**EXTRACT**.
┌──
Monday, January 5, 2009

Day 15 & 16

Went to visit my buddy John up in Lynnwood and it snowed so hard I was stuck there for two days! :( At least we had fun playing all those gamecube games I now have lol.

I've been getting more into design since a kid on justin.tv asked me to make him a banner for his page.

Still kind of in a funk as of late though. Hopefully things will get better tomorrow.

Sweet clock. (I have no idea.)

Saturday, January 3, 2009

Day 13 & 14



So clearly I'm a complete wastrel for days after drinking. Note to self: quit drinking if I ever want to be rich, OR get paid to drink. Alright so now that I got that out of the way, lets see...

I've been on justin.tv for a while, and just started messing with it again lately, though there is a ridiculous amount of underage kids who use it. Meh. I used to have a webcam, but it was such a total piece of garbage I threw it away and haven't got one since, though I do kind of miss mysteriously having people watch me. I'm such a social person, I like being around people all day. I would rather live in a place with like 5 roommates then live by myself. A lot of people don't understand this, but thats ok. I started to revamp my page, and plan on getting another webcam eventually.

Update: I just wasted like 4 hours watching some of the funniest video the internet has ever graced me with. I was just messing around on twitter, adding friends I thought seemed cool, when I ran across a twitter user who had a link to http://www.24hours24artists.com It just happened to be on Wreck and Salvage, and I couldn't stop watching it after the first few minutes, until it was over 2 hours later. It was PURE AWESOME. I feel compelled to tell everyone I know about it for some reason, though I'm sure they won't enjoy it as much as me. I found their vimeo.com account, where I have continued to completely waste my day doing nothing else at all.

Thursday, January 1, 2009

Day 11 & 12

That is all. I think I'm done drinking for at least a month. I think my resolution will be to get as healthy as possible in the next few months. Ugh this hangover is no joke, haha.
└──
**WHAT TO DO**.
a – From the blog, reproduce the passage that begins with the words containing "So clearly I'm" and ends with "way, lets see...".
b – Answer these questions using the blog:
(i) In what place does the writer's buddy John live?
(ii) What did the writer do with the old webcam?
(iii) What does the writer think the resolution will be?

**DATA ROWS**.
┌──
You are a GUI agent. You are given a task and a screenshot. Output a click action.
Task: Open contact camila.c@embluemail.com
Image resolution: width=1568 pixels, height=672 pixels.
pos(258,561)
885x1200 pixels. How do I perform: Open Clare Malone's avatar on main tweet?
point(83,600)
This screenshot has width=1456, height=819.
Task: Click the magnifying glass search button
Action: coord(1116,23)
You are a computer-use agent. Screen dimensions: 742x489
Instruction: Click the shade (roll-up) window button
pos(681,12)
└──
┌──
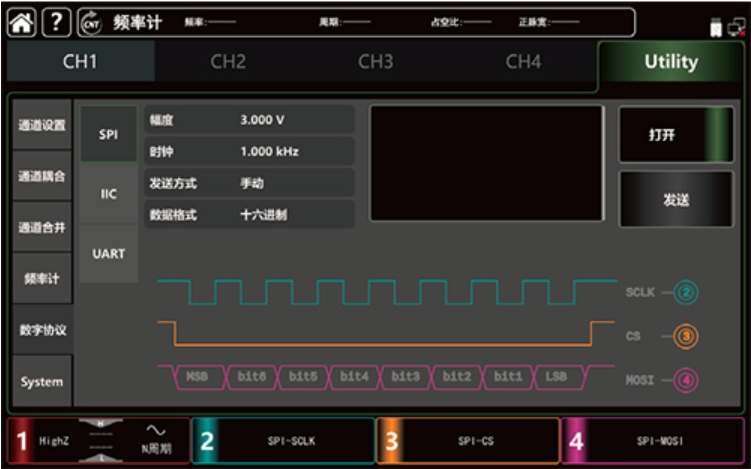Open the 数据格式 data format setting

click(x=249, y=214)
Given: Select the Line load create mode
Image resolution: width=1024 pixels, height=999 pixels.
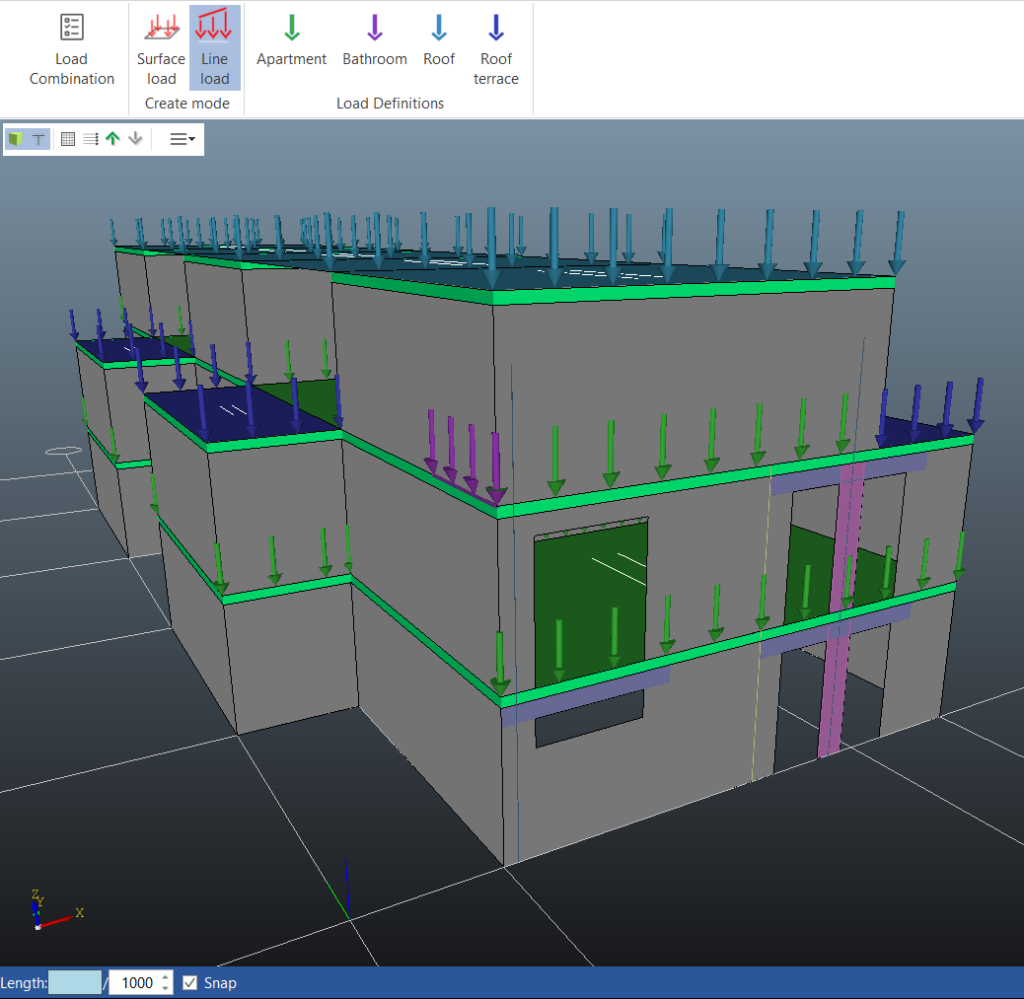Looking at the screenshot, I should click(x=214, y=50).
└──
**EXERCISE RESULTS**.
a –
So clearly I'm a complete wastrel for days after drinking. Note to self: quit drinking if I ever want to be rich, OR get paid to drink. Alright so now that I got that out of the way, lets see...

b –
(i) Lynnwood
(ii) Threw it away
(iii) To get as healthy as possible in the next few months